Data for the task Block Start

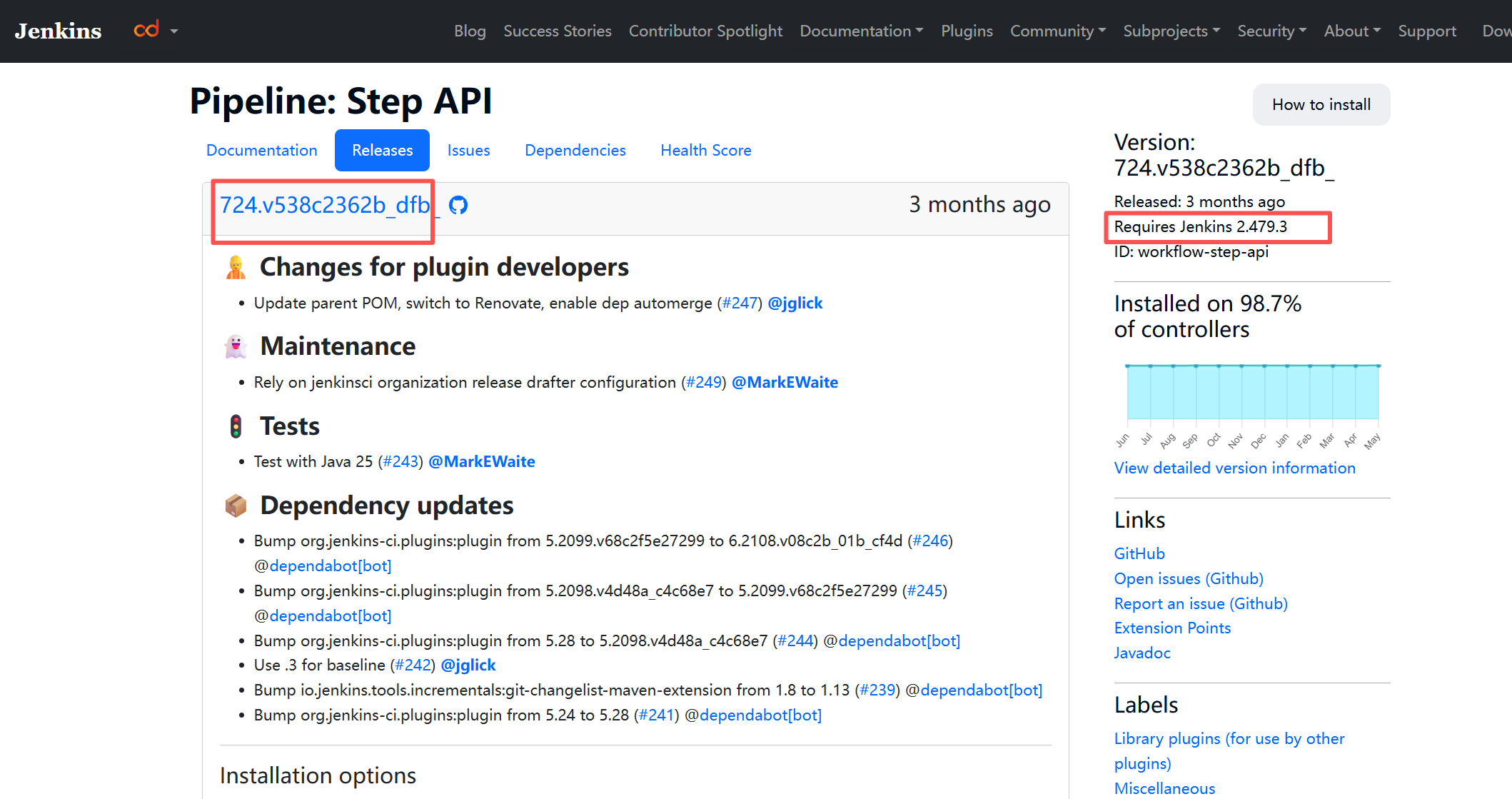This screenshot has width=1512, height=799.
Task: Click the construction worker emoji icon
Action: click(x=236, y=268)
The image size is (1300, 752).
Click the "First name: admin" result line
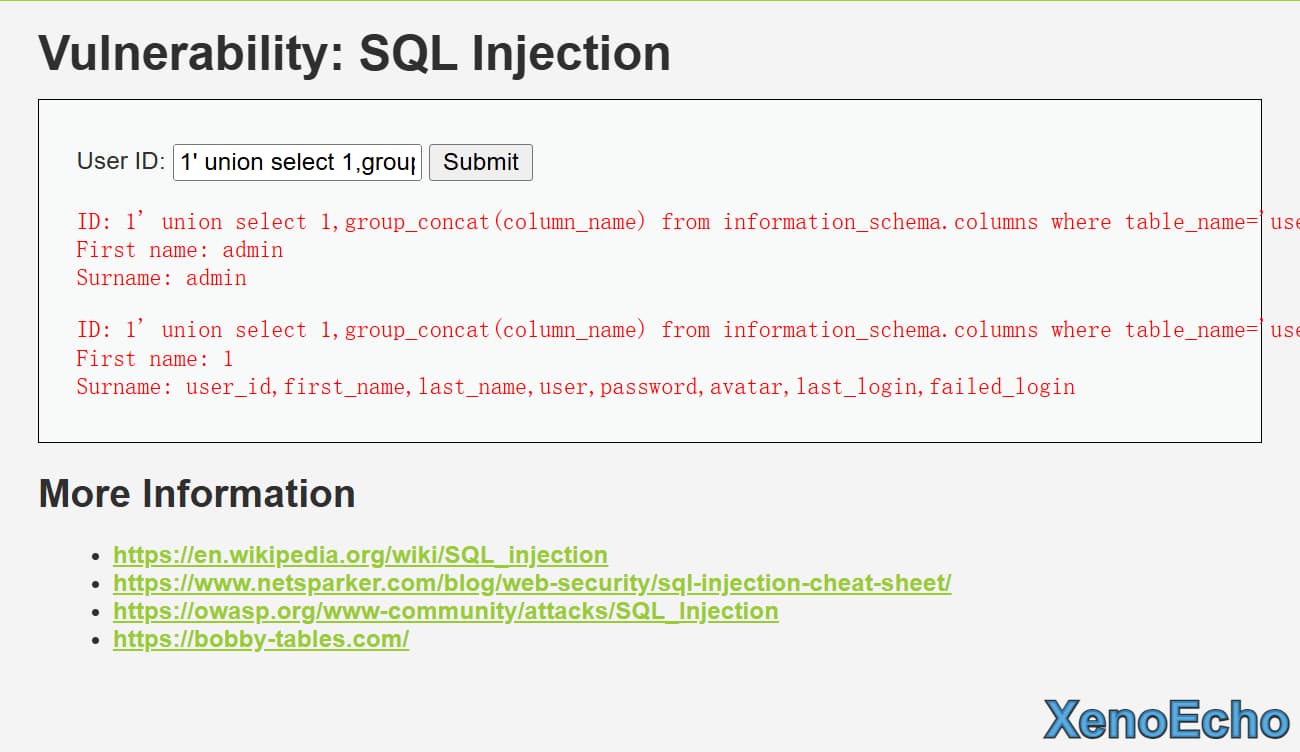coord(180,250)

Data for the task Block End

== Prompt ==
Return the lines from the one that contains "The image size is (1300, 752)." through the final line of the listing above, inclusive. Transcribe them exactly and drop the pictures.

== Solution ==
The image size is (1300, 752).
Click the "First name: admin" result line
coord(180,250)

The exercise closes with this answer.